_WORK INSTRUCTIONS_
In the records below, one line contains "Screen dimensions: 1200x750". Print that line and every line after it exactly, down to the final one.

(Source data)
= = = = = = =

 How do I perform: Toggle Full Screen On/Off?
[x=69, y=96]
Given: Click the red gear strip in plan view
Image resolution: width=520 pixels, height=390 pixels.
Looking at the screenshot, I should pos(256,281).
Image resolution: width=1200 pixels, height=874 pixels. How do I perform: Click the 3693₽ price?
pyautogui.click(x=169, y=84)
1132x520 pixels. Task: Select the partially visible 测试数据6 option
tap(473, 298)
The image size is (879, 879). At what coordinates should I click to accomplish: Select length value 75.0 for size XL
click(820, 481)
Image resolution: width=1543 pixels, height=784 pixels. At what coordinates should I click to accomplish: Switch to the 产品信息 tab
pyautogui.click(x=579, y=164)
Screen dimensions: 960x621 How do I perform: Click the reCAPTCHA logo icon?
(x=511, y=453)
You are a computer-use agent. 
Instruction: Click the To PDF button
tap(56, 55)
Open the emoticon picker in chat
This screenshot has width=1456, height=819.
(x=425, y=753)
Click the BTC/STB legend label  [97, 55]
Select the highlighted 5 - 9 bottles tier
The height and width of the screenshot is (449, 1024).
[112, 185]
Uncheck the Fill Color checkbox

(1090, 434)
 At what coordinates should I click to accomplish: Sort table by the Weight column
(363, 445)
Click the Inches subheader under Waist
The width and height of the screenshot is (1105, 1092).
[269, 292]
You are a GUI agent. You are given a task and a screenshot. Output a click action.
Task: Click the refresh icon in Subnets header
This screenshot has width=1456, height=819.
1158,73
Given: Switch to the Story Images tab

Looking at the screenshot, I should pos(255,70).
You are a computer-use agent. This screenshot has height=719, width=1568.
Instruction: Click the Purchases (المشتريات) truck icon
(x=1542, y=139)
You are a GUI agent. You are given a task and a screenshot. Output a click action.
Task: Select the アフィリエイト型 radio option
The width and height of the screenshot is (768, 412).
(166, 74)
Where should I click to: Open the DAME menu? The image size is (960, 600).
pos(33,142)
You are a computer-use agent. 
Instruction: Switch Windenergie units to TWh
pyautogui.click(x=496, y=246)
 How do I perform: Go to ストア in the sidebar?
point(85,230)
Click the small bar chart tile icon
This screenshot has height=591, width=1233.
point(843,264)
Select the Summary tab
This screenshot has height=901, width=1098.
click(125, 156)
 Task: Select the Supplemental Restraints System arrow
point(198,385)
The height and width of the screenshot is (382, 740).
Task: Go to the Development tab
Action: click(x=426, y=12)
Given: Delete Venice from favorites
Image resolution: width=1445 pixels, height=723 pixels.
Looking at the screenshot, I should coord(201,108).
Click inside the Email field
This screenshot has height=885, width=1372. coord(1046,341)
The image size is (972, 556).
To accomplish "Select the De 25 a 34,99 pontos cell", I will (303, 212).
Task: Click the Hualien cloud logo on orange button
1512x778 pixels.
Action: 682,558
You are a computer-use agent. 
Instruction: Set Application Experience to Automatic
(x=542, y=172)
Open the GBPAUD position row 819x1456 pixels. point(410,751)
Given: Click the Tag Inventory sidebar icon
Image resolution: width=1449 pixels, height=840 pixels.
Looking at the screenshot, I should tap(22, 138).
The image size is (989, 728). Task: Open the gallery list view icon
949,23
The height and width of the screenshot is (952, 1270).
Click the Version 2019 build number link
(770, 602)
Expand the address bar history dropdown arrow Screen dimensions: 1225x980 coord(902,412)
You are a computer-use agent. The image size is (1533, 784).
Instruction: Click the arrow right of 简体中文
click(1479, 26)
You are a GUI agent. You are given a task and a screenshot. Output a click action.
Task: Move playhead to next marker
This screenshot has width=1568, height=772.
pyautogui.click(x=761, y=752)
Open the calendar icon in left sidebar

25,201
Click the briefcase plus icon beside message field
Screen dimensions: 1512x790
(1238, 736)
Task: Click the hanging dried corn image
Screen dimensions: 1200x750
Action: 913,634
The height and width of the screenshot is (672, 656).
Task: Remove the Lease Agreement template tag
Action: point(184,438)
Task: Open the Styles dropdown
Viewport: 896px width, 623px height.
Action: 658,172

= = = = = = =

_ANSWER BOX_
Screen dimensions: 1200x750
Action: 913,634
The height and width of the screenshot is (672, 656).
Task: Remove the Lease Agreement template tag
Action: point(184,438)
Task: Open the Styles dropdown
Viewport: 896px width, 623px height.
Action: 658,172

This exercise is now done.